Busqué más vuelos: miré trenes, miré de todo, miré todos los aeropuertos en los setecientos kilómetros desde donde acabaría de trabajar hasta llegar a casa. Investigué y eché cuentas. Mientras había que preparar todo para que todo fuera bien con este cliente. Mientras, otro pedía cosas poquito a poquito, haciéndonos perder mucho tiempo y sentirnos como malabaristas. Había follón, pero era poco rentable. Investigué más, eché más cuentas, llamé a compañeros. Me salía más barato comprar otro billete que contratar a otra persona para que me sustituyera ese último día: pero tendría que renunciar a esa primera tarde y primera noche en París. Llegaría, no el jueves a primera hora de la tarde, sino el viernes a primera hora de la mañana.
Era aceptable. Miré los horarios, los precios, las combinaciones. Tenía un plan: mi cliente estaba en Madrid, y a la vuelta del encargo nos llevarían a todo el grupo en autobús hasta Madrid. Y yo tenía alguien especial con quien pasar la noche en Madrid. A mi chico le daría envidia, pero no todo estaría perdido. Estaría de ya de vacaciones. Pasaríamos una noche divertida, y yo saldría a primera hora de la mañana.

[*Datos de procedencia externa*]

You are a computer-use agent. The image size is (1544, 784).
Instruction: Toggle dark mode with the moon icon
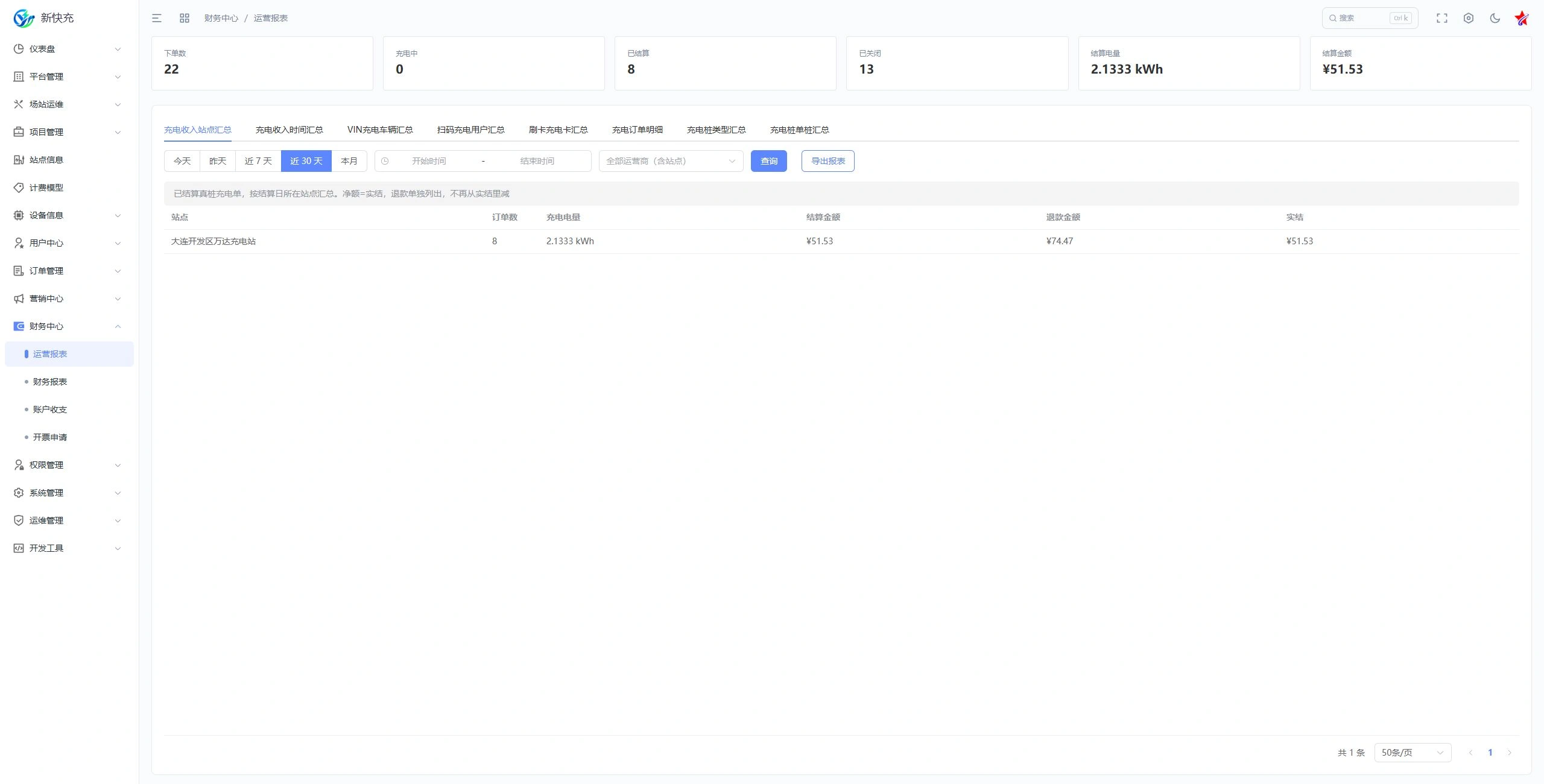tap(1495, 18)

Finalmente me decidí. No tenía dinero, pero… ¡qué demonios! Compré dos billetes diferentes: uno para la ida y otro para la vuelta. No me volvería a pasar lo mismo.
Respiré y volví a la preparación del encargo. Todo estaba en orden.
—*—
Fue una semana muy muy cansada. Al llegar tenía más personas a mi cargo de las que yo no sabía nada: estudiantes en prácticas, en su primer encargo. No tenían sus turnos asignados, no quedaba claro cuándo tenían que estar dónde… me tocó organizarlo todo. Conocimos a personas muy inspiradoras, aportamos nuestro granito de arena, nos dieron las gracias e incluso un aplauso al final.
Algunas cosas fueron bien, otras muy bien, otras mal, pero sobre todo fue agotador.
Cuando llegamos a Madrid no podía creer que ya, por fin, me tocase descansar a mí, ser yo, relajarme, estar con mi gente y dejar de ejercer de jefa.
Estoy hasta las narices de ser la jefa. Todo es siempre culpa mía: lo que se hace, esté bien o mal, y lo que no, porque no he puesto a alguien a hacerlo.
Iba por el camino actualizando el estado de Facebook, a modo de cuenta atrás.
Ella me esperaba. Íbamos a pasarlo genial, quizá ir a ver Vicky, Cristina, Barcelona. Salimos del metro cerca del centro, aún con mi maleta, y empezaron a llegar a mi móvil mensajes de llamadas perdidas. Eran del padre y el padrino de mi hija. Estábamos a punto de cruzar la calle, y llamé a mi chico primero.
—¿Dónde paras?
—Ahora mismo, delante de Notre Dame.
—Qué bien, qué bien. ¿Cómo lo estás pasando?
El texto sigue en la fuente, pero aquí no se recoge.